In the theme song for the CW musical tragicomedy Crazy Ex-Girlfriend, when Rebecca Bunch (played by creator/star Rachel Bloom) hears the title of her show sung back to her, she first snaps back that this is a “sexist term,” and then points out that “the situation is a lot more nuanced than that.” Though audience members have spent the freshman season of Crazy Ex-Girlfriend armchair diagnosing Bunch, the theme song is right on the money- whatever problems Bunch has, she is a complicated character and can’t be dismissed with a cursory “crazy.”
Nuanced is the watchword these days when it comes to portraying mental health on television. Indeed, as The Hollywood Reporter pointed out this week, a number of shows this past year a number of shows stepped up to the plate to offer a well-researched and authentic take on mental illness. From Jessica Jones‘ PTSD to Mr. Robot‘s dissociative Elliot, characters are living with illnesses that have not been frequently seen displayed by leading men and lady on television in the past.

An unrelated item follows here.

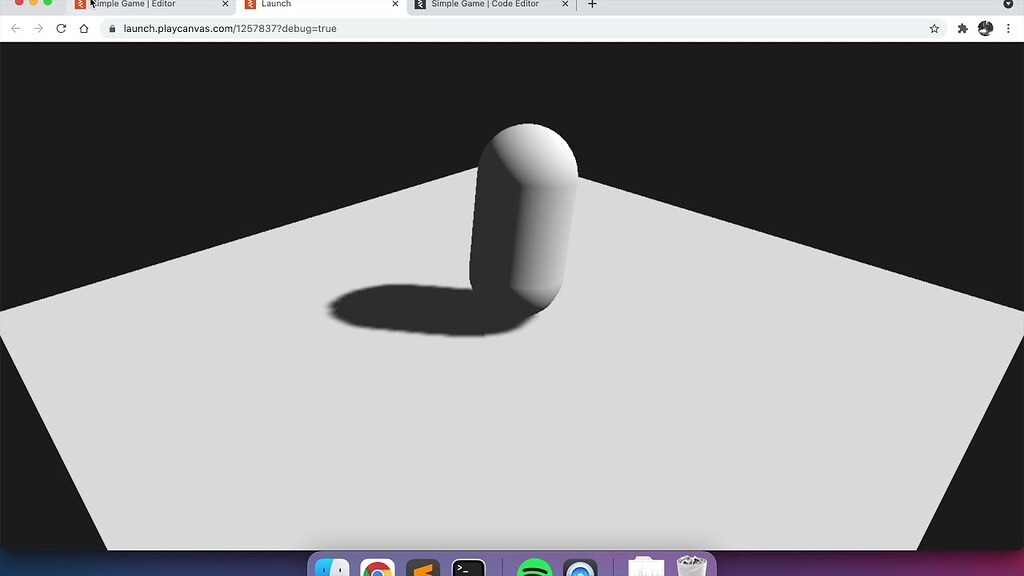Navigate forward in the browser
Screen dimensions: 1024x576
coord(38,29)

It’s not just dramas that are dealing with issues of mental health in a complicated and realistic way, but comedies as well. FX’s half-hour You’re the Worst received tremendous praise this year for its depiction of leading lady Gretchen’s experience with depression.
“In terms of depression, I realize when you take something like that on, there is a certain amount of responsibility,” creator Stephen Falk told The Hollywood Reporter.“The goal is always to make sure we got it right and that it’s right for our character. If anything, I hope to shine more light onto it.”
Meanwhile, on Orange is the New Black, a Netflix hour categorized as a comedy, this past season spent significant time with Lolly, an inmate whom Lori Petty, who plays the character, describes as living with paranoid schizophrenia.
“Lolly’s very intelligent and they both also have mental illness,” Petty told THR, referring to her own character and the yet-t0-be-officially diagnosed Suzanne AKA “Crazy Eyes.” “We have very different mental illnesses, but it doesn’t mean you can’t be funny or smart just because you have paranoid schizophrenia.”
Petty’s words sum up the sea change in how mental illness has been treated on television as of late. A character is no longer reduced down to a disorder. It’s a large part of who they are, but it’s just a part of who they are. We look forward to seeing more authentic and complicated portrayals of characters living with mental illness in seasons to come.